Die Firma Huber-Group aus
Mühlhausen im Täle im Landkreis Göppingen ist eigentlich ein Zulieferer der Automobilindustrie mit Schwerpunkt Antriebssysteme und Steuergeräte für Fahrzeuge. Im Frühjahr mit dem Beginn der CoronaPandemie und dem ersten Lockdown hatte das Unternehmen Kapazitäten frei, berichtet Firmensprecherin Nadine Konstanty. Zur selben Zeit gab es bei den Covid-19-Tests, bei denen die Daten damals noch weitgehend von Hand aufgenommen und weitergeleitet wurden, vielfach lange Wartezeiten, Fehler und Verwechslungen. „Wir haben die Teststationen durch die Brille des Industrieunternehmens gesehen und gedacht: Da können wir einiges verbessern“, erinnert sich Projektmanager Görtler. Oder mit den Worten der Firmensprecherin: „Die Huber-Group hat ihr Know-how in Sachen ProzessAutomatisierung in den Gesundheitsbereich übertragen.“Zunächst hat die Firma ihren Mitarbeitern am Hauptsitz Mühlhausen kostenlose Corona-Tests angeboten. Dann hat sich daraus ein neuer Geschäftszweig entwickelt.
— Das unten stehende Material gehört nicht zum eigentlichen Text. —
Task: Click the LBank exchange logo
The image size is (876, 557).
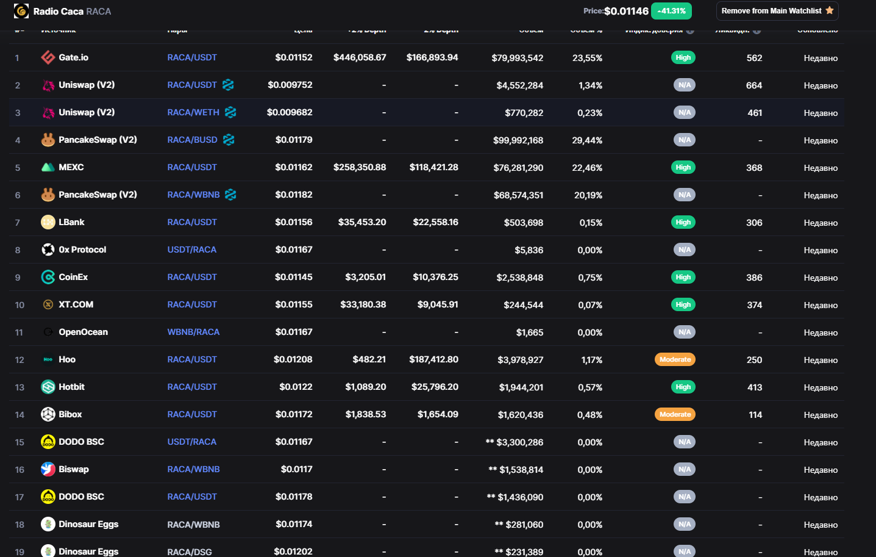Action: coord(48,222)
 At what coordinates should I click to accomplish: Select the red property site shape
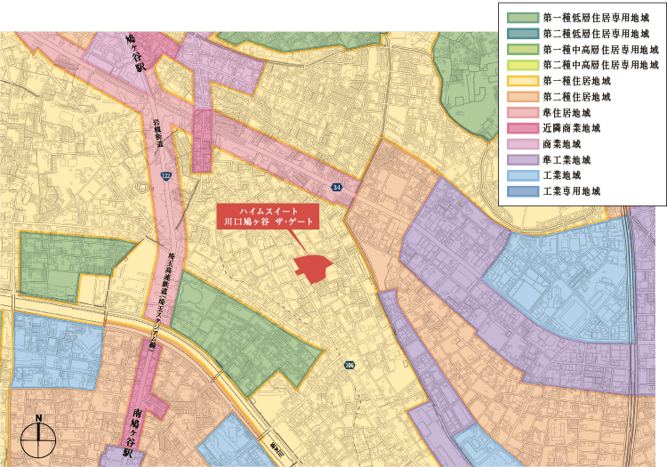coord(312,268)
Seit dem Sommer betreibt die Huber-Group für den Landkreis NeuUlm eine Drive-Through-Teststation in Senden. Die erhobenen Daten werden in einer überregionalen Datenbank verschlüsselt gespeichert, berichtet Sprecherin Konstanty. Die digitale Vernetzung sorge nach Angaben des Unternehmens für eine „schnelle, fälschungsgeschützte und verwechslungssichere Testung“. Der Datenaustausch mit dem beteiligten Labor erfolge über digitale Schnittstellen. Diese direkte Anbindung sei auch beim Datenaustausch mit den
Gesundheitsämtern möglich, sagt Konstanty. Aber die Gesundheitsämter würden darauf bestehen, Daten per Fax zu erhalten.
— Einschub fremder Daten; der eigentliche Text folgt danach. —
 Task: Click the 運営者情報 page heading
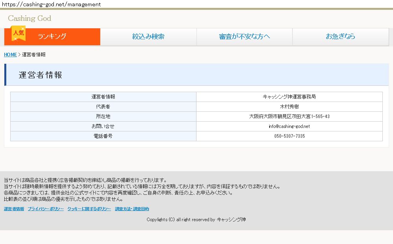pos(40,75)
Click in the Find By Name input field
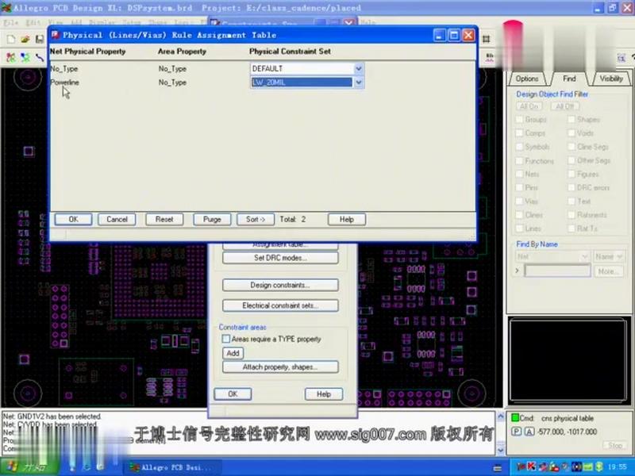The width and height of the screenshot is (635, 476). 556,270
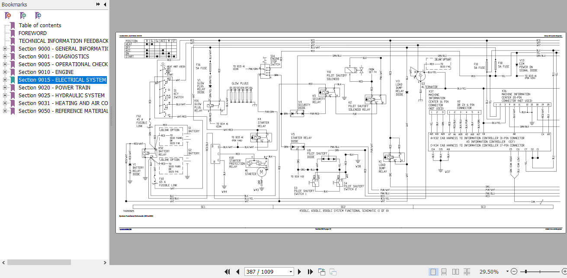Click the delete bookmark icon

[8, 16]
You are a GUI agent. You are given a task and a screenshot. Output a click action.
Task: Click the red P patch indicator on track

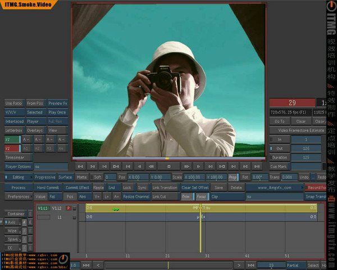69,208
Ursprungsgedanke für die neue mobile Teststation im Überlandbus waren Tests vor Schulen, Altersoder Pflegeheimen, berichtet Konstanty. Mit dem Ziel, auf das lokale Corona-Geschehen noch schneller zu reagieren. Inzwischen habe sich jedoch gezeigt, dass die Hauptnachfrage von mittelständischen Unternehmen komme, die ihre Mitarbeiter testen lassen wollten. Welche sich bereits angemeldet haben, darf die Sprecherin der Huber-Group nicht verraten: „Die Firmen wollen nicht an die Öffentlichkeit“, sagt sie. „Aus Angst, dass ihr Name mit Corona in Verbindung gebracht wird.“Das ist auch in Ravensburg nicht anders. Deshalb wartet der Bus wohl so unauffällig am Parkplatzrand.
Für die Firmen kostet ein PCRTest im Bus 60 bis 80 Euro pro Person, je nach Größe der getesteten Belegschaft. Das Ergebnis ist nach Angaben von Huber-Group-Sprecherin Konstanty ein offizieller Nachweis, der überall anerkannt wird. Und wie kommt die Betreiberfirma an die Tests? Immerhin haben Labore in der Region schon gemeldet, dass bei ihnen die Tests knapp werden. Solche Probleme hat das Diagnostikzentrum Ulm offenbar nicht, berichtet Konstanty. In der Vergangenheit war fehlerhafte Probenahme oft Ursache für falsche Ergebnisse. Diese Gefahr bestehe bei der Huber-Group nicht: Die Proben würden ausschließlich von medizinischem Fachpersonal genommen. Privatpersonen haben derzeit keinen Zugang zum Testbus.